▸ Work instruction:
Exactly as they stand, set down the following records once more.

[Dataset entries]
══════════

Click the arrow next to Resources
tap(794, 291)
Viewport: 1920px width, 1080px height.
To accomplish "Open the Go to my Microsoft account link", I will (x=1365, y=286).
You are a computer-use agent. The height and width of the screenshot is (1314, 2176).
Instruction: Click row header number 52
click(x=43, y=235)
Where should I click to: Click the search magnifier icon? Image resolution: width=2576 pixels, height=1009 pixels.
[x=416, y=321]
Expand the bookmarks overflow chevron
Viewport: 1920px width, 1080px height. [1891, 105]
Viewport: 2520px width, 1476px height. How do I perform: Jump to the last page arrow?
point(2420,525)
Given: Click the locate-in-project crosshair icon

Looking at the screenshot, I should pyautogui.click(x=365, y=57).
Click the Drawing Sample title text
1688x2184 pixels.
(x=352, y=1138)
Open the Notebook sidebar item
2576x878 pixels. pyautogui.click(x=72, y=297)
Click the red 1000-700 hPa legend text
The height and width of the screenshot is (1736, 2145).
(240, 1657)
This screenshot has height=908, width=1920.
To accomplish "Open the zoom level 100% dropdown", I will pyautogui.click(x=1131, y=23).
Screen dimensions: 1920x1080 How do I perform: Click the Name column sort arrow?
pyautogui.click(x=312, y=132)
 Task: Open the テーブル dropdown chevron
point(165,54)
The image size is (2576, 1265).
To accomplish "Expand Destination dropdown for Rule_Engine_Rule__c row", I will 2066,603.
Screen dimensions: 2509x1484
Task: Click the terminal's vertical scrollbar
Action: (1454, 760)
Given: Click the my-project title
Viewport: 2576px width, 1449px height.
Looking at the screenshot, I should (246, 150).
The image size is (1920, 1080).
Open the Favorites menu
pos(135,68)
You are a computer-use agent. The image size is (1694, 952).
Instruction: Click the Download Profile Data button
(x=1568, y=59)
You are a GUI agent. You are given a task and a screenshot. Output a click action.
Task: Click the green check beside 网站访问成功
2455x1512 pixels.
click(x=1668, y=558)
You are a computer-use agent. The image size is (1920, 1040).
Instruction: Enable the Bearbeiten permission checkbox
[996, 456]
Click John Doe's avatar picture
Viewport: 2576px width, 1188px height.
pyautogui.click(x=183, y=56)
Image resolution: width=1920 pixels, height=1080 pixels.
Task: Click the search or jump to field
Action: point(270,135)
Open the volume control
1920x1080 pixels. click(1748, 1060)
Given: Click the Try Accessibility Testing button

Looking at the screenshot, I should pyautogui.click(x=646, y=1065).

══════════

▸ Result of this task:
Click the arrow next to Resources
tap(794, 291)
Viewport: 1920px width, 1080px height.
To accomplish "Open the Go to my Microsoft account link", I will (x=1365, y=286).
You are a computer-use agent. The height and width of the screenshot is (1314, 2176).
Instruction: Click row header number 52
click(x=43, y=235)
Where should I click to: Click the search magnifier icon? Image resolution: width=2576 pixels, height=1009 pixels.
[x=416, y=321]
Expand the bookmarks overflow chevron
Viewport: 1920px width, 1080px height. [1891, 105]
Viewport: 2520px width, 1476px height. How do I perform: Jump to the last page arrow?
point(2420,525)
Given: Click the locate-in-project crosshair icon

Looking at the screenshot, I should pyautogui.click(x=365, y=57).
Click the Drawing Sample title text
1688x2184 pixels.
(x=352, y=1138)
Open the Notebook sidebar item
2576x878 pixels. pyautogui.click(x=72, y=297)
Click the red 1000-700 hPa legend text
The height and width of the screenshot is (1736, 2145).
(240, 1657)
This screenshot has height=908, width=1920.
To accomplish "Open the zoom level 100% dropdown", I will pyautogui.click(x=1131, y=23).
Screen dimensions: 1920x1080 How do I perform: Click the Name column sort arrow?
pyautogui.click(x=312, y=132)
 Task: Open the テーブル dropdown chevron
point(165,54)
The image size is (2576, 1265).
To accomplish "Expand Destination dropdown for Rule_Engine_Rule__c row", I will 2066,603.
Screen dimensions: 2509x1484
Task: Click the terminal's vertical scrollbar
Action: (1454, 760)
Given: Click the my-project title
Viewport: 2576px width, 1449px height.
Looking at the screenshot, I should (246, 150).
The image size is (1920, 1080).
Open the Favorites menu
pos(135,68)
You are a computer-use agent. The image size is (1694, 952).
Instruction: Click the Download Profile Data button
(x=1568, y=59)
You are a GUI agent. You are given a task and a screenshot. Output a click action.
Task: Click the green check beside 网站访问成功
2455x1512 pixels.
click(x=1668, y=558)
You are a computer-use agent. The image size is (1920, 1040).
Instruction: Enable the Bearbeiten permission checkbox
[996, 456]
Click John Doe's avatar picture
Viewport: 2576px width, 1188px height.
pyautogui.click(x=183, y=56)
Image resolution: width=1920 pixels, height=1080 pixels.
Task: Click the search or jump to field
Action: point(270,135)
Open the volume control
1920x1080 pixels. click(1748, 1060)
Given: Click the Try Accessibility Testing button

Looking at the screenshot, I should pyautogui.click(x=646, y=1065).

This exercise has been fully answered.